A qualitative study of the experience of CenteringPregnancy group prenatal care for physicians
Deborah A. McNeil, Monica Vekved, Siobhan M. Dolan, Jodi Siever, Sarah Horn and Suzanne C. Tough
BACKGROUND:This study sought to understand the central meaning of the experience of group prenatal care for physicians who were involved in providing CenteringPregnancy through a maternity clinic in Calgary, Canada.
METHODS:The study followed the phenomenological qualitative tradition. Three physicians involved in group prenatal care participated in a one-on-one interview between November and December 2009. Two physicians participated in verification sessions. Interviews followed an open ended general guide and were audio recorded and transcribed. The purpose of the analysis was to identify meaning themes and the core meaning experienced by the physicians.
RESULTS: Six themes emerged: (1) having a greater exchange of information, (2) getting to knowing, (3) seeing women get to know and support each other, (4) sharing ownership of care, (5) having more time, and (6) experiencing enjoyment and satisfaction in providing care. These themes contributed to the core meaning for physicians of “providing richer care.”
CONCLUSIONS: Physicians perceived providing better care and a better professional experience through CenteringPregnancy compared to their experience of individual prenatal care. Thus, CenteringPregnancy could improve work place satisfaction, increase retention of providers in maternity care, and improve health care for women.
Getting more than they realized they needed: a qualitative study of women's experience of group prenatal care.
Deborah A McNeil, Monica Vekved, Siobhan M Dolan, Jodi Siever, Sarah Horn & Suzanne C Tough
Background: Pregnant women in Canada have traditionally received prenatal care individually from their physicians, with some women attending prenatal education classes. Group prenatal care is a departure from these practices providing a forum for women to experience medical care and child birth education simultaneously and in a group setting. Although other qualitative studies have described the experience of group prenatal care, this is the first which sought to understand the central meaning or core of the experience. The purpose of this study was to understand the central meaning of the experience of group prenatal care for women who participated in CenteringPregnancy through a maternity clinic in Calgary, Canada.
Methods: The study used a phenomenological approach. Twelve women participated postpartum in a one-on-one interview and/or a group validation session between June 2009 and July 2010.

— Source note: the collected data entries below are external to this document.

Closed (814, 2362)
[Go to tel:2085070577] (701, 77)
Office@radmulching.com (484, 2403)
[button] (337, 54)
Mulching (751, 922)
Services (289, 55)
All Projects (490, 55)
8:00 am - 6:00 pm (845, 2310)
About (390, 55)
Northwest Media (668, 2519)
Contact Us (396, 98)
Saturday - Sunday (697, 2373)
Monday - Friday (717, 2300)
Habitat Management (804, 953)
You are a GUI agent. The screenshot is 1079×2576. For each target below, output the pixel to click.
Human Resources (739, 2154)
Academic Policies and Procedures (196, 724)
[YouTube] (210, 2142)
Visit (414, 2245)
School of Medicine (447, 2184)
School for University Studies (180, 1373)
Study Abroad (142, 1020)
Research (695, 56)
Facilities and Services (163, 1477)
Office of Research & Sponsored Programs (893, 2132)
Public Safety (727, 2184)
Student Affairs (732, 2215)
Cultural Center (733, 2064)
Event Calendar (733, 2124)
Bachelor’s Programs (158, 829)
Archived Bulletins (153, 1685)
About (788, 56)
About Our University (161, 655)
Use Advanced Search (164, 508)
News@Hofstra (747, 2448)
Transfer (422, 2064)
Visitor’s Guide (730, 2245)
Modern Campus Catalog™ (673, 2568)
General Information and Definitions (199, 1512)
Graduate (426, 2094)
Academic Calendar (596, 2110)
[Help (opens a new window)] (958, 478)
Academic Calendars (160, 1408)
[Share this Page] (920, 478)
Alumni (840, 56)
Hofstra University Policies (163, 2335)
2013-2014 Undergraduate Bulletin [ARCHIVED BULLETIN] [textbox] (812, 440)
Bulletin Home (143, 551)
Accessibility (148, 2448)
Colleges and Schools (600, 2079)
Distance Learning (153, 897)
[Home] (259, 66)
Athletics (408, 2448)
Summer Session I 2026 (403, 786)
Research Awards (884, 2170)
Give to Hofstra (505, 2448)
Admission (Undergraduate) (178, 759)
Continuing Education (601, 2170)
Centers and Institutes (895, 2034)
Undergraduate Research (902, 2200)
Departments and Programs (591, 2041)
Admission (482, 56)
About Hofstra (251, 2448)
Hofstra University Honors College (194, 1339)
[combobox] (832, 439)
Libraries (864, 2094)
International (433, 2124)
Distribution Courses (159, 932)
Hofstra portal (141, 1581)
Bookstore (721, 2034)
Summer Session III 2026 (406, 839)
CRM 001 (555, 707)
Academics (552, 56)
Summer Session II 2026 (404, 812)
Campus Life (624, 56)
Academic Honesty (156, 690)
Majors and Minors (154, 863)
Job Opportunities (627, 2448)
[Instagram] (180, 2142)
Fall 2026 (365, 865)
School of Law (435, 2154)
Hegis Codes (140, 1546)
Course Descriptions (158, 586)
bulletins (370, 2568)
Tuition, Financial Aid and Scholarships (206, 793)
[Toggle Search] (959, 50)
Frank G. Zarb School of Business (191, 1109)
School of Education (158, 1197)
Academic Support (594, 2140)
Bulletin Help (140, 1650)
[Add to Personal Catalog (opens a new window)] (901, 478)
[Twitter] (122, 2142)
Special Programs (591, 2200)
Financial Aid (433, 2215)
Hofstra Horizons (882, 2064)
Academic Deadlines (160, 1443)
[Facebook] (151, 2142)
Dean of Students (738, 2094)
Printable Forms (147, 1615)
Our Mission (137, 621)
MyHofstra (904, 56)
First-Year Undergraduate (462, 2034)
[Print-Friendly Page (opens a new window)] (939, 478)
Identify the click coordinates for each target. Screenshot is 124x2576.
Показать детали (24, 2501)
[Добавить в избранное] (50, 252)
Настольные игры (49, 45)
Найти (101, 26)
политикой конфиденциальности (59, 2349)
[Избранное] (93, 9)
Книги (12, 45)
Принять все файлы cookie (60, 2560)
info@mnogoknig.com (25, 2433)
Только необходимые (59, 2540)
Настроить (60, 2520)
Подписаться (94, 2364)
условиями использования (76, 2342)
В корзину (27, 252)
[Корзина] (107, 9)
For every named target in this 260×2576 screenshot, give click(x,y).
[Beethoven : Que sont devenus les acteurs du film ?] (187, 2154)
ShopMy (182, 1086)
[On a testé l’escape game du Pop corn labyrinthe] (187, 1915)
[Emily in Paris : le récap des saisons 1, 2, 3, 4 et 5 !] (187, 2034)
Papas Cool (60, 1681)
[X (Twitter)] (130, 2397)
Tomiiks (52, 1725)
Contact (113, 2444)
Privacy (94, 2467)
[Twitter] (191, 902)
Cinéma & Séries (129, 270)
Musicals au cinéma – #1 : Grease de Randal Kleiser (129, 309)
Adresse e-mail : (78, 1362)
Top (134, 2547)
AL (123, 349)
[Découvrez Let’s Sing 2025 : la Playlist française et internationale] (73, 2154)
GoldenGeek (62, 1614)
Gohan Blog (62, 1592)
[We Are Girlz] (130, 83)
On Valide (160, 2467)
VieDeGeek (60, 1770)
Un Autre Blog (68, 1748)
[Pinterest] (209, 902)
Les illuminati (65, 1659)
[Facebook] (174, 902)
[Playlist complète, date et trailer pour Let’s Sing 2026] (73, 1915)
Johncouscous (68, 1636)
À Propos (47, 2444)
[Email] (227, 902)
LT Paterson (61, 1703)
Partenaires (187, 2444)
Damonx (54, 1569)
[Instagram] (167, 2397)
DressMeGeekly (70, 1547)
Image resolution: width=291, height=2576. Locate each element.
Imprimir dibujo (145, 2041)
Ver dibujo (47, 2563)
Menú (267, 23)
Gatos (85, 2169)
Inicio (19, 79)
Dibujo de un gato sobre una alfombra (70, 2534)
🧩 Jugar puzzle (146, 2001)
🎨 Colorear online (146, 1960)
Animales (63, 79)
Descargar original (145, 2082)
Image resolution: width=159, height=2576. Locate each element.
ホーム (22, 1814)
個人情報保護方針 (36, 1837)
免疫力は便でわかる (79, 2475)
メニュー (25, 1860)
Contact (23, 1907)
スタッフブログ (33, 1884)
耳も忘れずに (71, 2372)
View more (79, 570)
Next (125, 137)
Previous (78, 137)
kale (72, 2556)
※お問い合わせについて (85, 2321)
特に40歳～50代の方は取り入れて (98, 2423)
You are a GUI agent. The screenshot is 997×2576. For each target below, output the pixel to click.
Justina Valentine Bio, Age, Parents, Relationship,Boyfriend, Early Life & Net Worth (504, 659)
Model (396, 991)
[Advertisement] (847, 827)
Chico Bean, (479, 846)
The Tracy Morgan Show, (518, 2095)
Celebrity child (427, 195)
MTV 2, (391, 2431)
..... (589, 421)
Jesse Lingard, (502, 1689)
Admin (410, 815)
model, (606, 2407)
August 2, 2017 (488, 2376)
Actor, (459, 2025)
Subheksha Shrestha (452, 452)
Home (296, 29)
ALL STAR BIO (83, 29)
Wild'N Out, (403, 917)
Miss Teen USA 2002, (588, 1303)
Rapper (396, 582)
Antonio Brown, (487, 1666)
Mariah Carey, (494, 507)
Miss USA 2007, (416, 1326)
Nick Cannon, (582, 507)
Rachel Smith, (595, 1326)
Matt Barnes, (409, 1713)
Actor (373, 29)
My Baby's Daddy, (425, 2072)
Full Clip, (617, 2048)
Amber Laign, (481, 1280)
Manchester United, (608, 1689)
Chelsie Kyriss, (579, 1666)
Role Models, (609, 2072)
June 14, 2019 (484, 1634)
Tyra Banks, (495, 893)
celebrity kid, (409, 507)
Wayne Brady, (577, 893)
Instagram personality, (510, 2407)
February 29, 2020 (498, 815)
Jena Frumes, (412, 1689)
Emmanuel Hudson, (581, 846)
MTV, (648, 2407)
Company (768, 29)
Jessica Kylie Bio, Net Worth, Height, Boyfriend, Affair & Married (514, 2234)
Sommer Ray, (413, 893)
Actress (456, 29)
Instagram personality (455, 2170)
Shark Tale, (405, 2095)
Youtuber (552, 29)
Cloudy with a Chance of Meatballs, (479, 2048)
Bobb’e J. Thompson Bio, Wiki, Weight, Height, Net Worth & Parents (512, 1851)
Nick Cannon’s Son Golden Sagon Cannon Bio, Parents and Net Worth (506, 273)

Results: Six themes emerged: (1) "getting more in one place at one time"; (2) "feeling supported"; (3) "learning and gaining meaningful information"; (4) "not feeling alone in the experience"; (5) "connecting"; and (6) "actively participating and taking on ownership of care". These themes contributed to the core phenomenon of women "getting more than they realized they needed". The active sharing among those in the group allowed women to have both their known and subconscious needs met.
Conclusions: Women's experience of group prenatal care reflected strong elements of social support in that women had different types of needs met and felt supported. The findings also broadened the understanding of some aspects of social support beyond current theories. In a contemporary North American society, the results of this study indicate that women gain from group prenatal care in terms of empowerment, efficiency, social support and education in ways not routinely available through individual care. This model of care could play a key role in addressing women's needs and improving health outcomes.